Action Q: Research existing state educational curricula that already include digital age literacies to identify best practices and gaps that need to be filled.

Though the teaching of media, digital and social-emotional literacies is far from universal, there are many places where these skills can be learned. In some cases they are free-standing programs, and in other cases they are integrated into the curriculum for other subjects. However, there is a wide variability in how these programs are designed and implemented, and few programs integrate all three types of literacies. It would be extremely useful to look at the experience of programs across the country to determine what is working and where more needs to be done. Scholars such as Michael RobbGrieco and Renee Hobbs have provided useful overviews of the state of media literacy programs in the United States49, but more systematic research will help provide a more detailed account of the field and help identify gaps needing to be filled.

Action R: Ensure that digital age literacies are incorporated in the Common Core State Standards implementation.

The Common Core State Standards, adopted by a majority of states in 2010 to improve the quality of education, do recognize the importance of these literacy skills and the need to integrate them broadly into what is being taught in the schools:

To be ready for college, workforce training, and life in a technological society, students need the ability to gather, comprehend, evaluate, synthesize, report on and create... print and nonprint texts in media forms old and new. The need to research and to consume and produce media is embedded into every element of today’s curriculum.50

As this language suggests, digital and media literacy skills are being recognized as important for a wide range of purposes, including the ability to function successfully as a worker, as a consumer and as a citizen. This recognition needs to be incorporated in the implementation of the standards by state departments of education, school leaders and teachers. They should be integrated into the Common Core and integral to teaching in states where Common Core has not been adopted as well.

Action S: Make digital age literacies required skills for all educators and expected of parents.

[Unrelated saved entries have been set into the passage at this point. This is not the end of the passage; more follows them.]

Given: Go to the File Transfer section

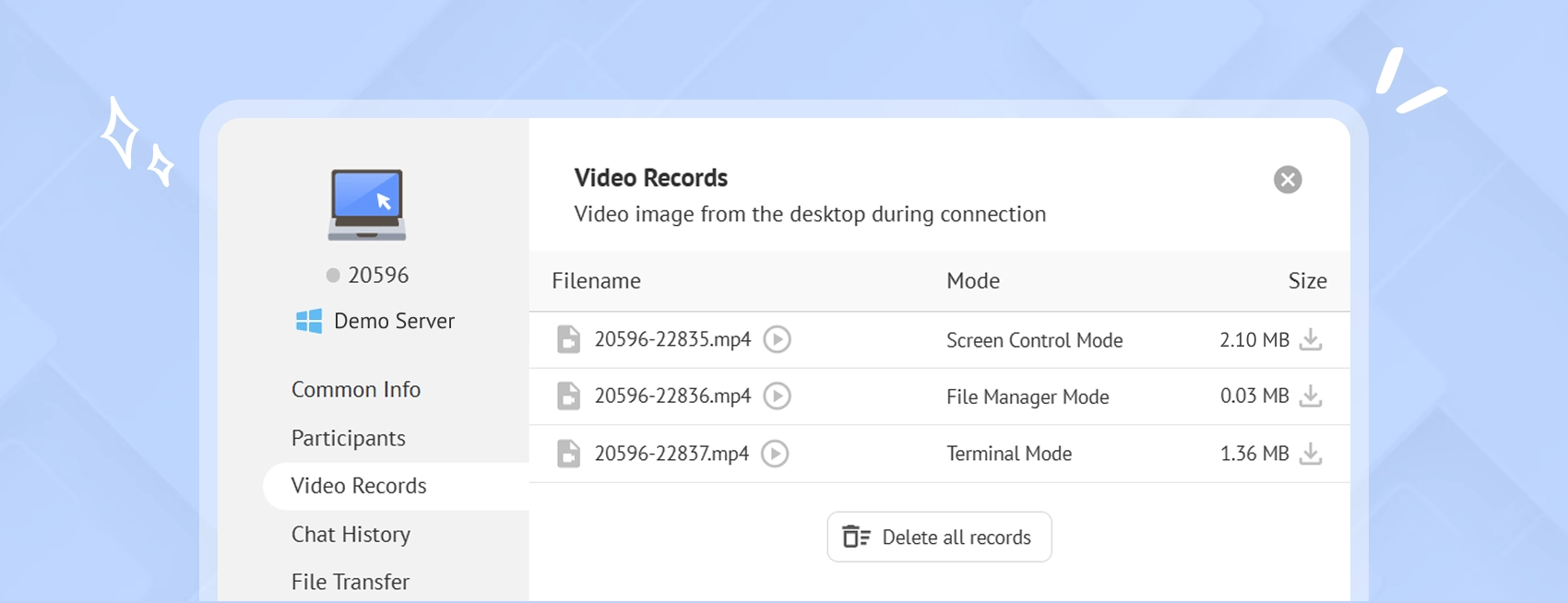Looking at the screenshot, I should tap(350, 582).
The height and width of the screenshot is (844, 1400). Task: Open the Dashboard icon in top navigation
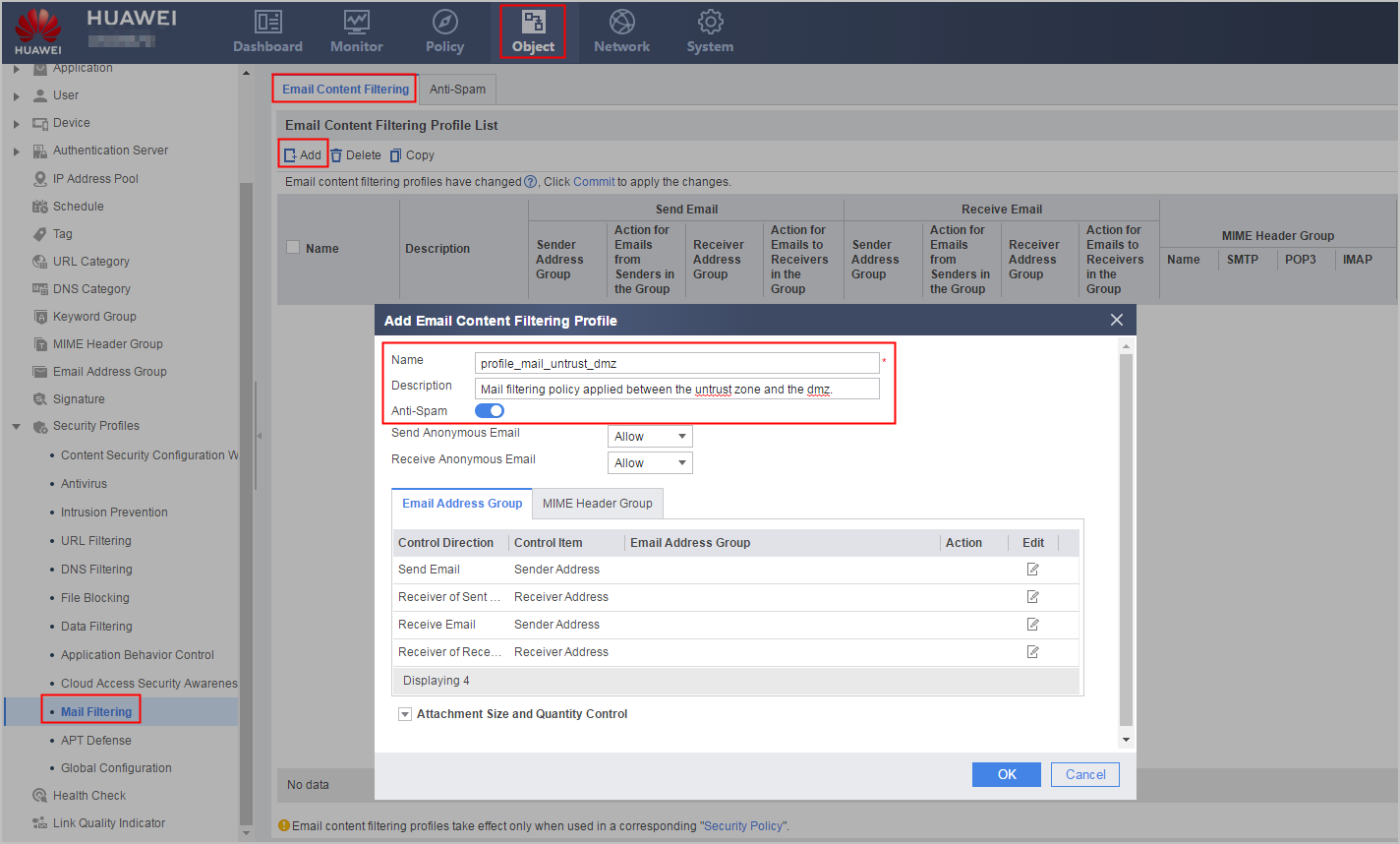point(267,22)
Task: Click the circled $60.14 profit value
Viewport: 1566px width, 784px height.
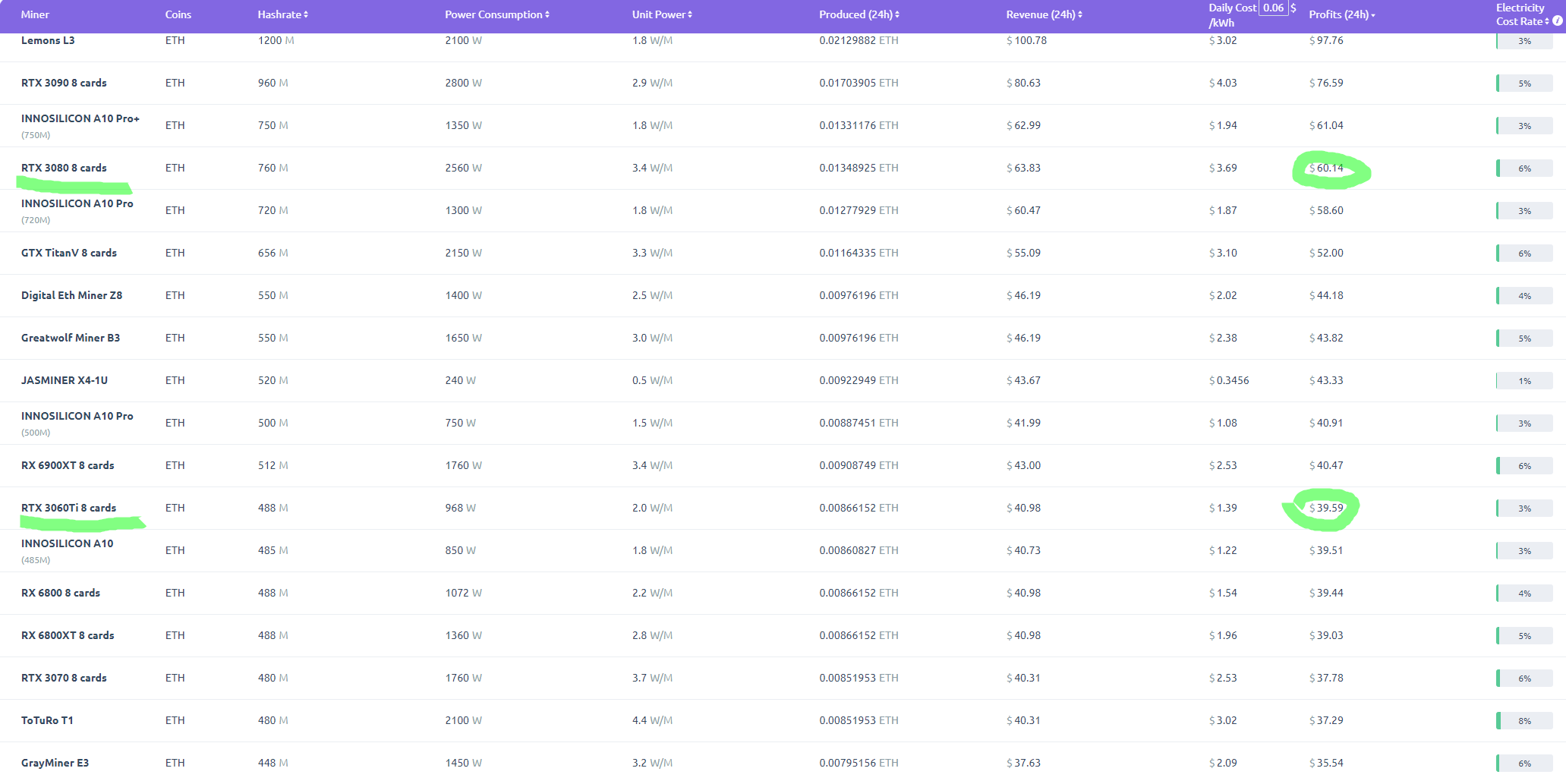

If schools increase connectivity but do not shift resources and expectations around the use of digital media, then the connectivity efforts will be wasted. Teachers, as well as their students, need to be competent with digital age literacies in order to help their students take advantage of the new digital learning tools and become active participants in learning networks. This kind of literacy training should be part of all teacher-training programs and be incorporated into ongoing in-service training for working educators.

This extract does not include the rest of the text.